Enterprise search research in 2020
It is important to appreciate that enterprise content presents some significant challenges to search developers. There are likely to be tens of millions of files of uncurated content in a wide range of file formats and the subject scope will be quite focused compared with web search. The scope is set by the business interests of the organisation and if that is pharmaceuticals there are going to be a massive number of documents relating to perhaps just a dozen therapeutic areas. Then of course there are the trade-offs between precision and recall!
The papers listed below are just a selection of those published in 2020. It is very difficult to do justice to these papers in just a sentence or two so even if they look only slightly interesting I would recommend a click and read. Many are not explicitly ‘enterprise search’ but cover issues that are a feature of searching enterprise content. Only the final paper in this selection is not open-access.

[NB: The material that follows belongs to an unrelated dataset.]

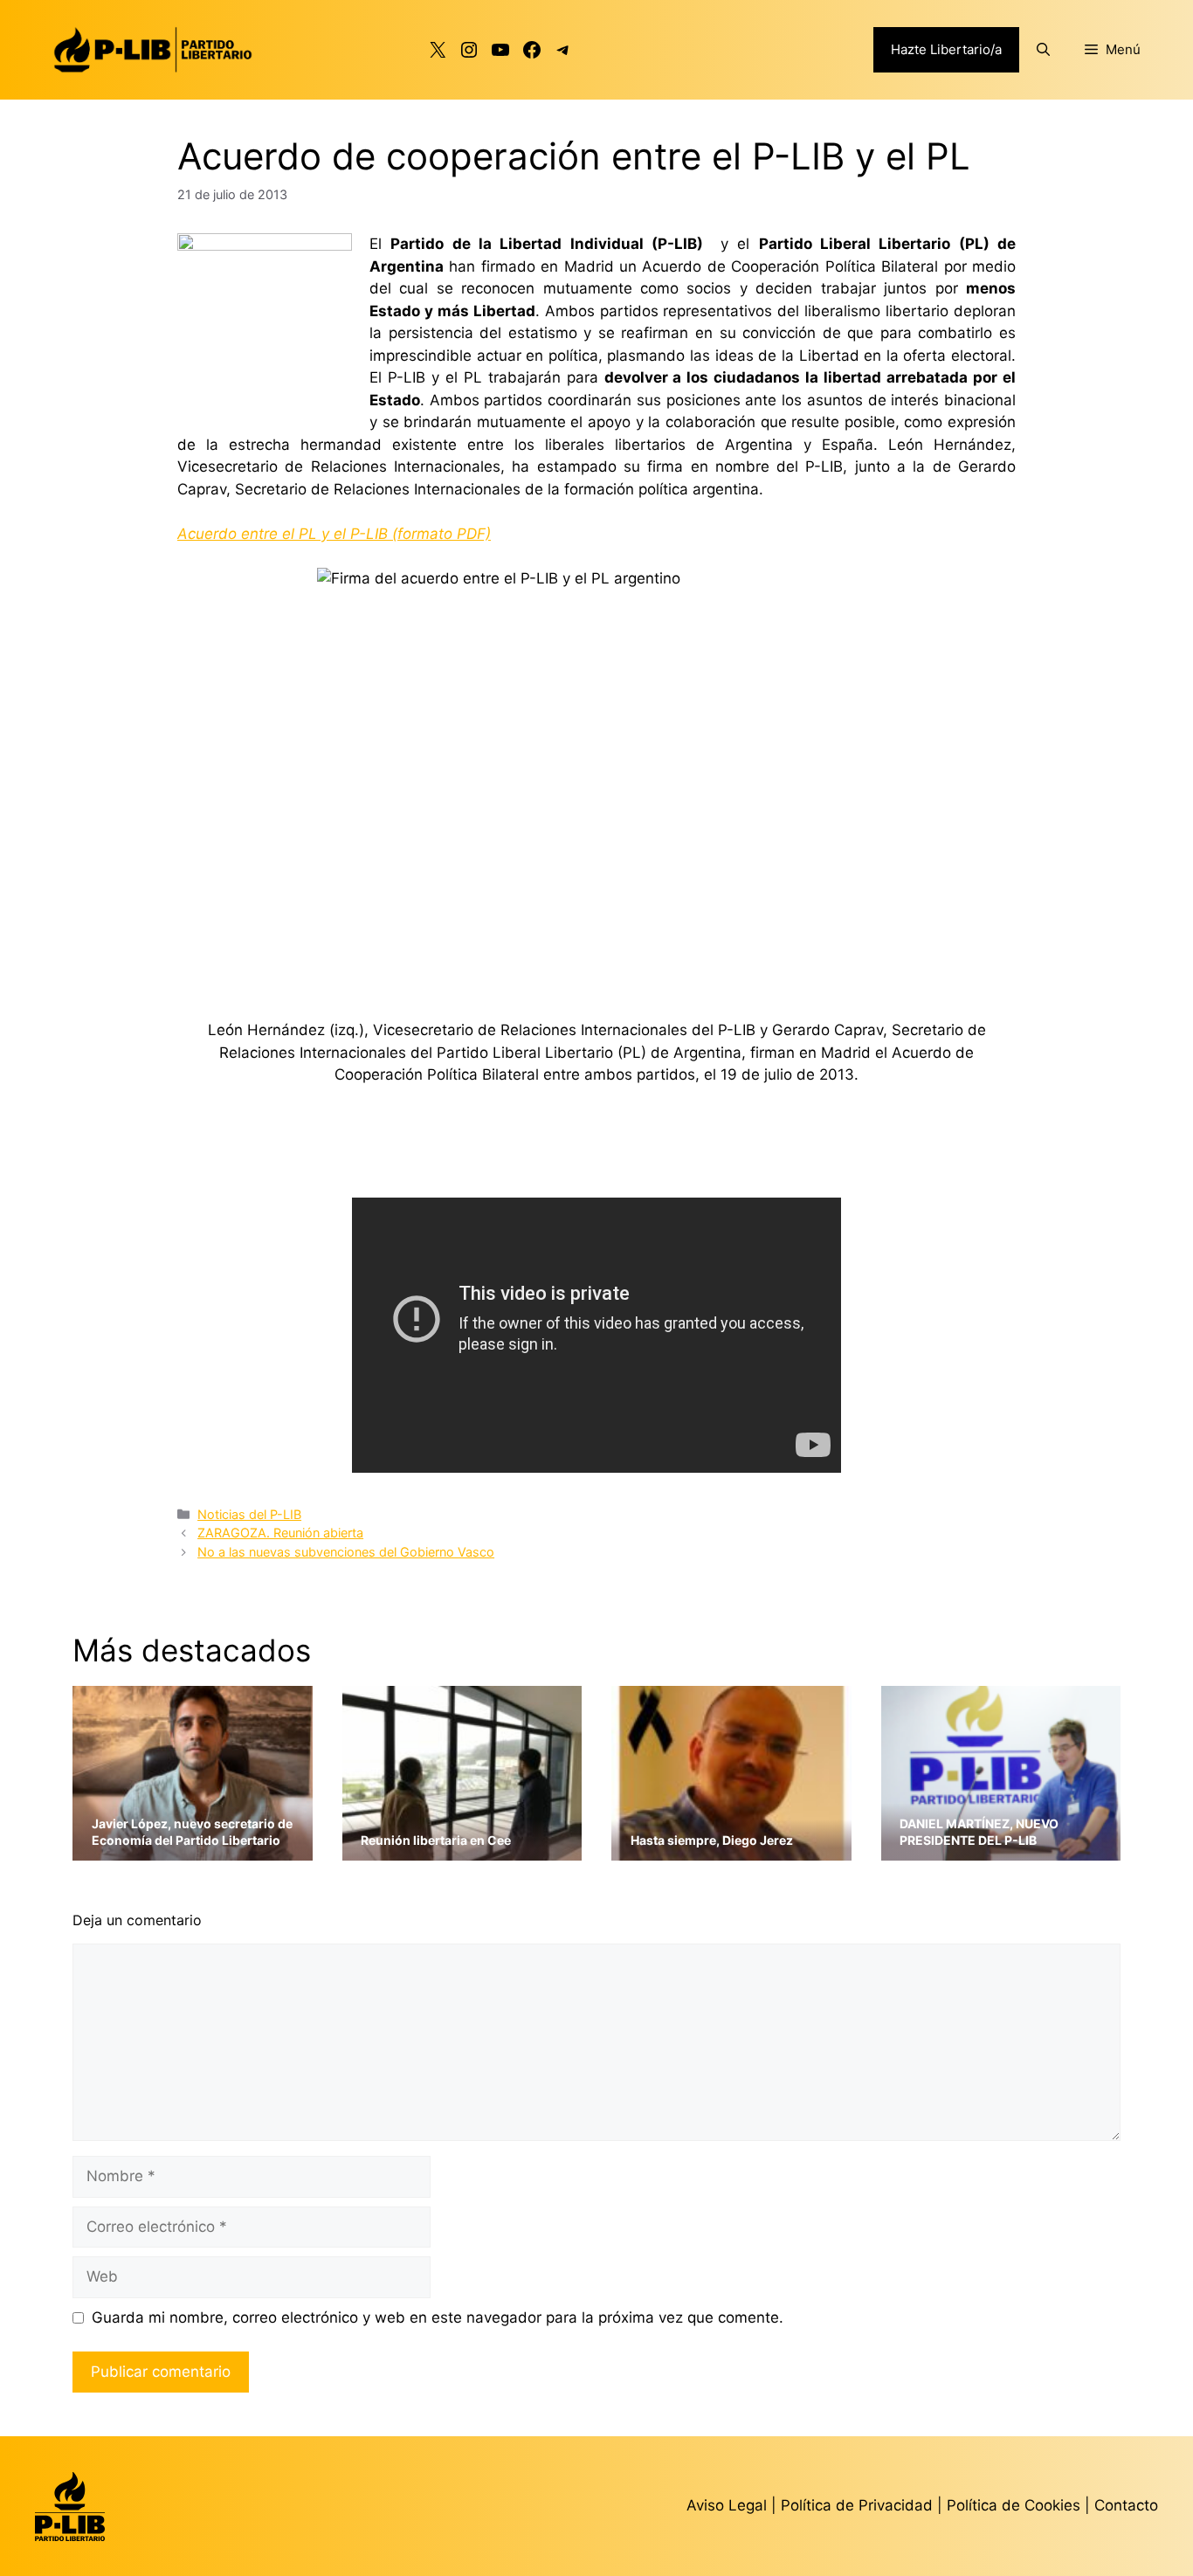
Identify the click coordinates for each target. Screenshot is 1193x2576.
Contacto (1126, 2505)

Inverted index architecture
The standard index database structure is the inverted index and it has served its purpose well, but now the advent of the processing capabilities of cloud applications could potentially offer alternative high-performance index architectures. File collections in the hundreds of millions also give rise to substantial index sizes, and that requires careful attention to index compression.
IIU: Specialized Architecture for Inverted Index Search (taejunham.github.io)
Techniques for Inverted Index Compression (arxiv.org)
Interoperability
Federated search has come on a great deal over the last few years but interoperability is still a challenging issue.
BM25
The BM25 ranking model was developed in the early 1990s and has become the de facto ranking model for most text search applications. However, there are many variants of BM25 and there is on-going research to understand the opportunities and challenges of these variants
Improvements to BM25 and Language Models Examined (otago.ac.nz)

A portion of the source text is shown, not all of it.